(TASK DETAILS):
Reproduce exactly the lines from the line containing "Select the 通道参数 tab at bottom" through the last line of the listing, and no others.

*** Opening of PROVIDED ENTRIES ***

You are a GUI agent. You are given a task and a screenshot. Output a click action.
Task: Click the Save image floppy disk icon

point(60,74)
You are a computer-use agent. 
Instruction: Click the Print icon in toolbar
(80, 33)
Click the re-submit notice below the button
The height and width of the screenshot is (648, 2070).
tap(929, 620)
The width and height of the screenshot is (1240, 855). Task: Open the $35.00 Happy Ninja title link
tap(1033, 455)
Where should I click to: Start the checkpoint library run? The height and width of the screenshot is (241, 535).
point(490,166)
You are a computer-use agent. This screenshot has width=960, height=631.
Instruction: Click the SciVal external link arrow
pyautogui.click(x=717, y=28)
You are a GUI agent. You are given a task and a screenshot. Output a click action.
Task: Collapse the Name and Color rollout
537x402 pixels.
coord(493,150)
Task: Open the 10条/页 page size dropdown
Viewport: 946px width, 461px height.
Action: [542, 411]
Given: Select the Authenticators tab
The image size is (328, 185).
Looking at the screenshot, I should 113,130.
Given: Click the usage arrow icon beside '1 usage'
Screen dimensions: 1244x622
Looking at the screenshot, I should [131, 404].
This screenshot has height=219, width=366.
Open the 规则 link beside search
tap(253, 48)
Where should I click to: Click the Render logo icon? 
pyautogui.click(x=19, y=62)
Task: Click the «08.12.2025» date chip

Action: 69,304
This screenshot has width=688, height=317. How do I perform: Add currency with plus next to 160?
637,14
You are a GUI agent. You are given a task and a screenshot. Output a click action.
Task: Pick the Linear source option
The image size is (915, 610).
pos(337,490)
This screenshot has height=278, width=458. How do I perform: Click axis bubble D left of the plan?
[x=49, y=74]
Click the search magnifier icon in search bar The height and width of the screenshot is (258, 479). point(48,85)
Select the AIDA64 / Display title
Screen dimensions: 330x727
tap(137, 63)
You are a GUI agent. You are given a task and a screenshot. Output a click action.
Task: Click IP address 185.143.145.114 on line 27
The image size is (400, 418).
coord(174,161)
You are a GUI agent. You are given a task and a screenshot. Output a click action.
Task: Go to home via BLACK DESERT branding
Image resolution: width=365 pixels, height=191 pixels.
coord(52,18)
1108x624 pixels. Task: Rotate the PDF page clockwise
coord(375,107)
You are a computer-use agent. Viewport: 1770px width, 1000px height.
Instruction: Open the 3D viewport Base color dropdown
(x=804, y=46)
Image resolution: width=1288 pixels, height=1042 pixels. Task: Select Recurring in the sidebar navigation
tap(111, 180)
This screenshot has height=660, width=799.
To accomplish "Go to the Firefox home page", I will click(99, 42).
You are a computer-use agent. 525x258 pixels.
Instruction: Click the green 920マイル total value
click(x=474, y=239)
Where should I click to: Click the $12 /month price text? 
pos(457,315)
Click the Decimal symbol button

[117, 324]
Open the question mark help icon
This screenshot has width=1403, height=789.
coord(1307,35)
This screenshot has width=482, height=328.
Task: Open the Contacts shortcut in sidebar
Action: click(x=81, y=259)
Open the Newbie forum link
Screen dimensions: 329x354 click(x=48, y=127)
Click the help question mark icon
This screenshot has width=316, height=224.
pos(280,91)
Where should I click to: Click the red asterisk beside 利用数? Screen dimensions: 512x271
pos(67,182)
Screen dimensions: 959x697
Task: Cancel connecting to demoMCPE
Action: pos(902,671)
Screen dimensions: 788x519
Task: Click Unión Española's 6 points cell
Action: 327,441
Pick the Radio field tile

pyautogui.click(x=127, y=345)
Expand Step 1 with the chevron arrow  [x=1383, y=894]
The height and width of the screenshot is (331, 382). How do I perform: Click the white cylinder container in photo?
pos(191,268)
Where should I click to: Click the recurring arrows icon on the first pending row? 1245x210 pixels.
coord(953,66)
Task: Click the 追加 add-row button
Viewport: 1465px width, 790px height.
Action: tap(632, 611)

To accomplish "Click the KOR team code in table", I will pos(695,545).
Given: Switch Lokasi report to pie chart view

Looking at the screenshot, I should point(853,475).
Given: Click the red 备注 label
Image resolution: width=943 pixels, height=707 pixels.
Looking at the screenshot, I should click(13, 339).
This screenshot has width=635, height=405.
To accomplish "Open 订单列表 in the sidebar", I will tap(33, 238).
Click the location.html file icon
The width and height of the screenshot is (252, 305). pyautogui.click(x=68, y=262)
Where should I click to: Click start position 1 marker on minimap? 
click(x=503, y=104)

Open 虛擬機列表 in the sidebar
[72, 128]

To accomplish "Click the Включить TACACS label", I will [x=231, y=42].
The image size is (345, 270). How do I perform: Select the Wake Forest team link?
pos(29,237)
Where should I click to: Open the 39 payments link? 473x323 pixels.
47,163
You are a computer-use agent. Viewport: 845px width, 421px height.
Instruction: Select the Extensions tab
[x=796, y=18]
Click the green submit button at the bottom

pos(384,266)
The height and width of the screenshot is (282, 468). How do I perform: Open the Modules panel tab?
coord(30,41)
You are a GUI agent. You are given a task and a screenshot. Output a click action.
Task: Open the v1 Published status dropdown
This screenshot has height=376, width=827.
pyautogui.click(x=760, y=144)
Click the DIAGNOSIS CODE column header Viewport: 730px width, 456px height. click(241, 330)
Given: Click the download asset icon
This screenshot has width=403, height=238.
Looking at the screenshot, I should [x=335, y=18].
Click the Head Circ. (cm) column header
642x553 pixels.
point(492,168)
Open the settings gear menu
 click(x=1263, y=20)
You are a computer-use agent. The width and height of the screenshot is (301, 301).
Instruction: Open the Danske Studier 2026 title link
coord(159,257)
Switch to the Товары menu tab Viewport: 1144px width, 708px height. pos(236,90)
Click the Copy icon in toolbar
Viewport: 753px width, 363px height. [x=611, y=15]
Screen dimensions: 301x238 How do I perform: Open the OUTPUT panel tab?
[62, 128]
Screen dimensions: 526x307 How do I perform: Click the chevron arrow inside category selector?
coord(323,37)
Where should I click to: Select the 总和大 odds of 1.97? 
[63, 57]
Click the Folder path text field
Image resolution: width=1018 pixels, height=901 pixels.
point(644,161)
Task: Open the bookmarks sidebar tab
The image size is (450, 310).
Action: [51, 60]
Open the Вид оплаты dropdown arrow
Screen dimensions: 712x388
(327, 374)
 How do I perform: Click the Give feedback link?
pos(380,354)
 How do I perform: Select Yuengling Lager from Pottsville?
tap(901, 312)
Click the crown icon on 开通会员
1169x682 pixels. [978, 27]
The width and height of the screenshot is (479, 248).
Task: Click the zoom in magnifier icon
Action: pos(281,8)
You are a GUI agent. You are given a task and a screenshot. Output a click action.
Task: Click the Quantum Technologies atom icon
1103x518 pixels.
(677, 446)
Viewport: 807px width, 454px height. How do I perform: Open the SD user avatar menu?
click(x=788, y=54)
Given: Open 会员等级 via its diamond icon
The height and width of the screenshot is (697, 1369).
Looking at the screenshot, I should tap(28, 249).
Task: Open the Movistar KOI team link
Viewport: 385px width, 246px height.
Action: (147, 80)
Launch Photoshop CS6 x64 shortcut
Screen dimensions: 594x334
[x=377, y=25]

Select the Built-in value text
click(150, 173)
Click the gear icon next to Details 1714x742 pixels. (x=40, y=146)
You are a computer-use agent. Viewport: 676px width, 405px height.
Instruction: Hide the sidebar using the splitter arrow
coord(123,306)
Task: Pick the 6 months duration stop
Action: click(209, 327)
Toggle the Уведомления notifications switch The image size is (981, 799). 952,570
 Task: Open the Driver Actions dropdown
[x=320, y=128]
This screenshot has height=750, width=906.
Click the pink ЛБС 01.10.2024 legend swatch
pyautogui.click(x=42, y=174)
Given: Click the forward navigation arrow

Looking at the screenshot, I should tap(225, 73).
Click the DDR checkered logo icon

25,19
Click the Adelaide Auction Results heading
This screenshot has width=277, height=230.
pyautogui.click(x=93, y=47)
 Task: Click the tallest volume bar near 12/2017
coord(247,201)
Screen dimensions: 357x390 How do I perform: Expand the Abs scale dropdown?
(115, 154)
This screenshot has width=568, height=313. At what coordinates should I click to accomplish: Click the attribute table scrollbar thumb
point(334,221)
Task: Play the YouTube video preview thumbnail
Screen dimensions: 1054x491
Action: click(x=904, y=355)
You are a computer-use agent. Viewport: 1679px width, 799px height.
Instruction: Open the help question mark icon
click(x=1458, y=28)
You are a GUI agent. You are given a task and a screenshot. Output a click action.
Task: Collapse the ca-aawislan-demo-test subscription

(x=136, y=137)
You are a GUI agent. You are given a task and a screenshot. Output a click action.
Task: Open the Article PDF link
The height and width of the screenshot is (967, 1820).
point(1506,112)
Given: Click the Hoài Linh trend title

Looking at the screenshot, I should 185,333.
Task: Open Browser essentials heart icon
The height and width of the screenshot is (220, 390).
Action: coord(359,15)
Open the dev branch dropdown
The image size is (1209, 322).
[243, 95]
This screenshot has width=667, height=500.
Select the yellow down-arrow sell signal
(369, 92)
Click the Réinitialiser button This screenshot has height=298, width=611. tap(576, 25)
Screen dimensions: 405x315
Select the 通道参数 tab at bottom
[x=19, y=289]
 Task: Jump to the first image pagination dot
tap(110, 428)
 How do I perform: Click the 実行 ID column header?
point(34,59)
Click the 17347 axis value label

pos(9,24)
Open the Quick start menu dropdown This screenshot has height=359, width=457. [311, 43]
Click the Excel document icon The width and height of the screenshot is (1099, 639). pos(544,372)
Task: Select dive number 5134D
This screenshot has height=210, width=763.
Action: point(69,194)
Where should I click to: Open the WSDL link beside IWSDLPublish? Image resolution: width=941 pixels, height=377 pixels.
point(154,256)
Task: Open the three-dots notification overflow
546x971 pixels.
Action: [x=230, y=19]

*** Close of PROVIDED ENTRIES ***

(EXERCISE RESPONSE):
Select the 通道参数 tab at bottom
[x=19, y=289]
 Task: Jump to the first image pagination dot
tap(110, 428)
 How do I perform: Click the 実行 ID column header?
point(34,59)
Click the 17347 axis value label

pos(9,24)
Open the Quick start menu dropdown This screenshot has height=359, width=457. [311, 43]
Click the Excel document icon The width and height of the screenshot is (1099, 639). pos(544,372)
Task: Select dive number 5134D
This screenshot has height=210, width=763.
Action: point(69,194)
Where should I click to: Open the WSDL link beside IWSDLPublish? Image resolution: width=941 pixels, height=377 pixels.
point(154,256)
Task: Open the three-dots notification overflow
546x971 pixels.
Action: [x=230, y=19]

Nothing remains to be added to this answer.